Przejdź do treści
Źródło artykułu

Eksperci: Polska w UE to miliony na lotniska, ale brak przemyślanej koncepcji

Za unijne pieniądze rozbudowano w Polsce lotniska, by mogły obsłużyć miliony nowych pasażerów: w 2003 r. było ich 7,1 mln, a w 2013 r. już 25,2 mln. Eksperci podkreślają, że zmieniła się jakość podróżowania, brakuje jednak przemyślanej strategii dotyczącej rozbudowy infrastruktury.

W ocenie przewodniczącego Grupy Pracodawców Europejskiego Komitetu Ekonomiczno-Społecznego Jacka Krawczyka wejście Polski do UE miało pozytywny wpływ na polską branżę lotniczą. Dzięki funduszom unijnym rozbudowano infrastrukturę lotniczą m.in. na Lotnisku Chopina, w portach w Gdańsku, Katowicach, Krakowie czy Poznaniu. Zainwestowano też w infrastrukturę zarządzania ruchem lotniczym, choć wdrażanie tych projektów pozostawia wiele do życzenia.

"Jeśli chodzi o lotniska, to dla większości polskich portów 10 lat w UE było dobrym, ale nie do końca wykorzystanym okresem. Dobrze, że rozbudowano infrastrukturę, szkoda, że zmarnowano okazję na przekształcenie Okęcia w najdalej wysunięty na wschód Europy hub. Stworzenie dogodnego punktu przesiadkowego dla lotów do Azji było w naszym zasięgu" - uważa Krawczyk.

Także w ocenie eksperta rynku lotniczego Krzysztofa Moczulskiego przystąpienie naszego kraju do Unii Europejskiej było przełomowe dla polskiego nieba. "Aby zobrazować, jak w ciągu dekady zmienił się obraz rynku lotniczego, wystarczą dwie dane: w 2003 roku przez polskie porty lotnicze przewinęło się 7,1 mln pasażerów, a w roku 2013 było ich już 25,2 mln. Największym beneficjentem tych zmian są zdecydowanie porty regionalne.
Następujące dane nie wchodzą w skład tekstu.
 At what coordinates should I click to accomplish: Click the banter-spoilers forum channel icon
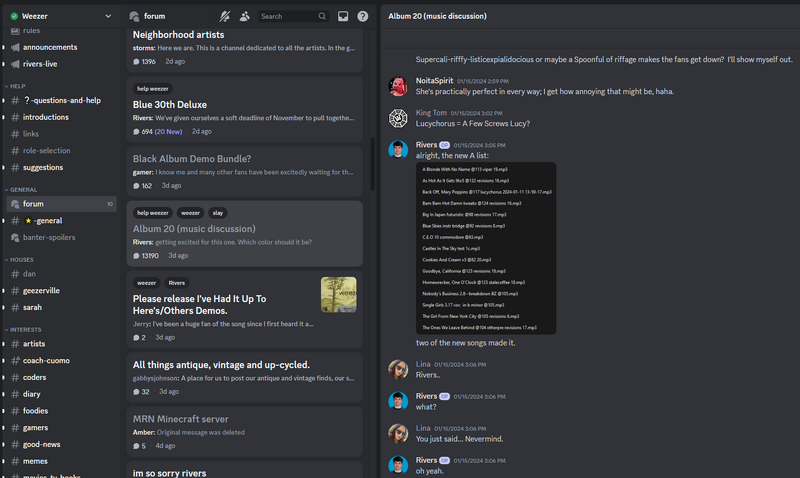pyautogui.click(x=15, y=237)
Podczas gdy w Warszawie liczba pasażerów wzrosła z 6 do 10 mln, to np. Rzeszów obsłużył niemal 10 razy więcej podróżnych, niż 10 lat temu" - powiedział Moczulski.
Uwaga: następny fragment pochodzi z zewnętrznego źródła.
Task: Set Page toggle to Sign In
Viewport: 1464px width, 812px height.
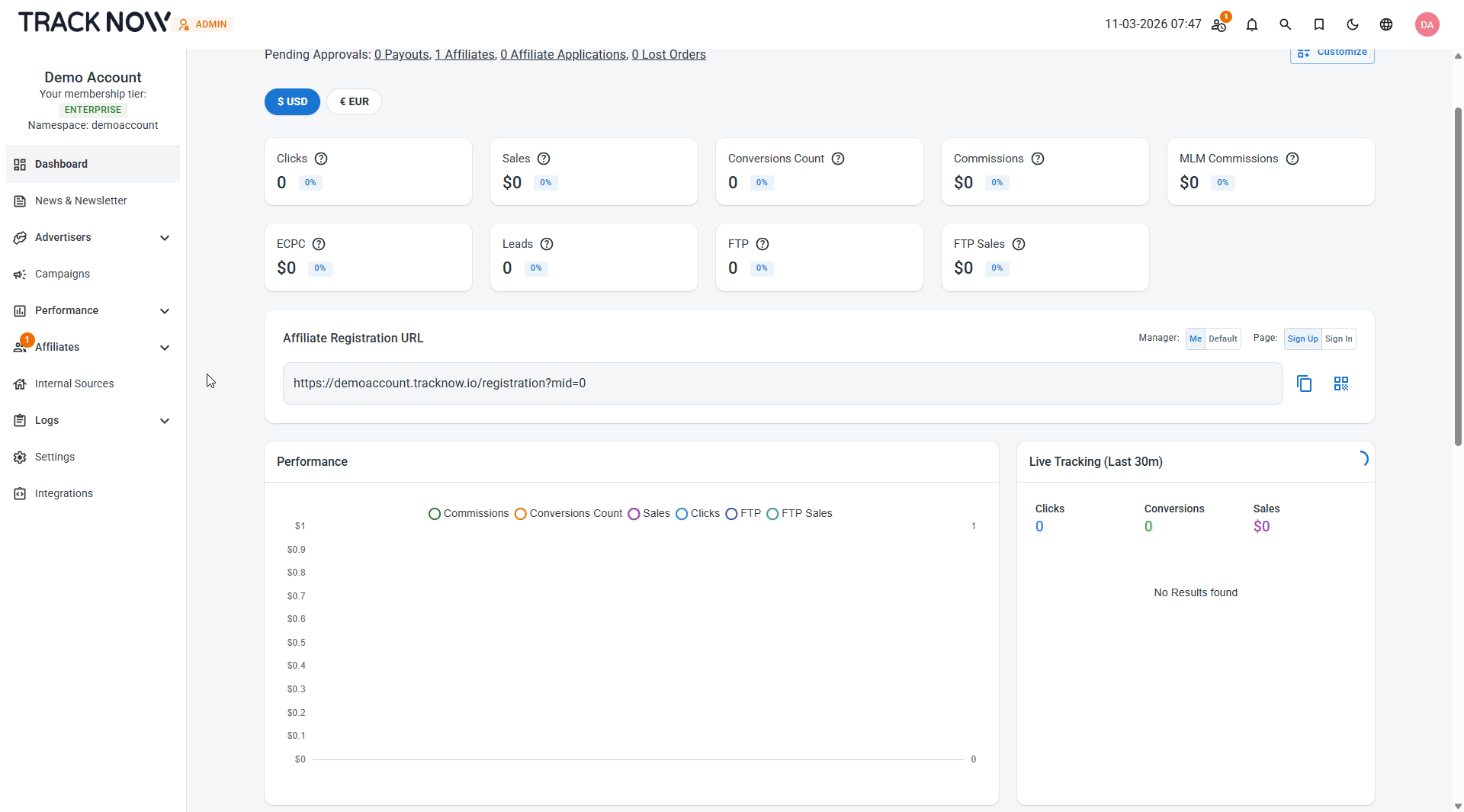Action: coord(1338,339)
Podkreślił, że zmieniła się też jakość podróżowania. "Dekadę temu tłoczyliśmy się w pękającym w szwach buraczkowym terminalu stołecznego lotniska, porty takie jak: Gdańsk, Rzeszów czy Wrocław dysponowały bardziej niż skromnymi warunkami odprawy podróżnych" - przypomniał.

O "zapyziałości" polskich portów regionalnych przed akcesją z UE mówi też ekspert rynku transportowego Adrian Furgalski. "Wcześniej monopol miało lotnisko na Okęciu, porty regionalne się nie liczyły. Wejście do UE spowodowało, że lotniska regionalne zaczęły nabierać na znaczeniu na mapie połączeń, linie lotnicze zaczęły do nich latać, a porty się rozbudowywać" - powiedział Furgalski.

Jego zdaniem po wejściu do UE "latanie trafiło pod strzechy". "Kiedyś był tylko PLL LOT. Przystąpienie do Unii spowodowało ekspansję innych linii lotniczych. Zwłaszcza tani przewoźnicy - zaczęły rywalizować o pasażerów cenami biletów oraz kierunkami połączeń" – przypomniał.

Także w ocenie Krawczyka na wejściu do UE najbardziej skorzystał pasażer. "Dzięki wspólnemu rynkowi, na polskich lotniskach w krótkim czasie pojawiły się dziesiątki nowych linii i połączeń. Konkurencja zrobiła swoje i ceny biletów spadły. Coś, co 20 lat temu wciąż było w Polsce luksusem, dziś jest osiągalne dla każdego. Jesteśmy bardziej mobilni – właśnie dzięki Unii i wolnemu przepływowi osób" - mówi. Dodaje, że do silnej - i nie do końca uczciwej konkurencji globalnej - dochodzi agresywna konkurencja ze strony tanich przewoźników. "Tu też mieliśmy i nadal mamy do czynienia z brakiem równowagi. Tanie linie lotnicze często są na uprzywilejowanej pozycji dzięki pośredniej pomocy publicznej. Dotowane przez państwo lotniska regionalne oferują +low costom+ tak niskie stawki opłat lotniskowych oraz inne finansowe +przysługi+, że pozostali przewoźnicy nie mają szans na uczciwą konkurencję" - zauważa.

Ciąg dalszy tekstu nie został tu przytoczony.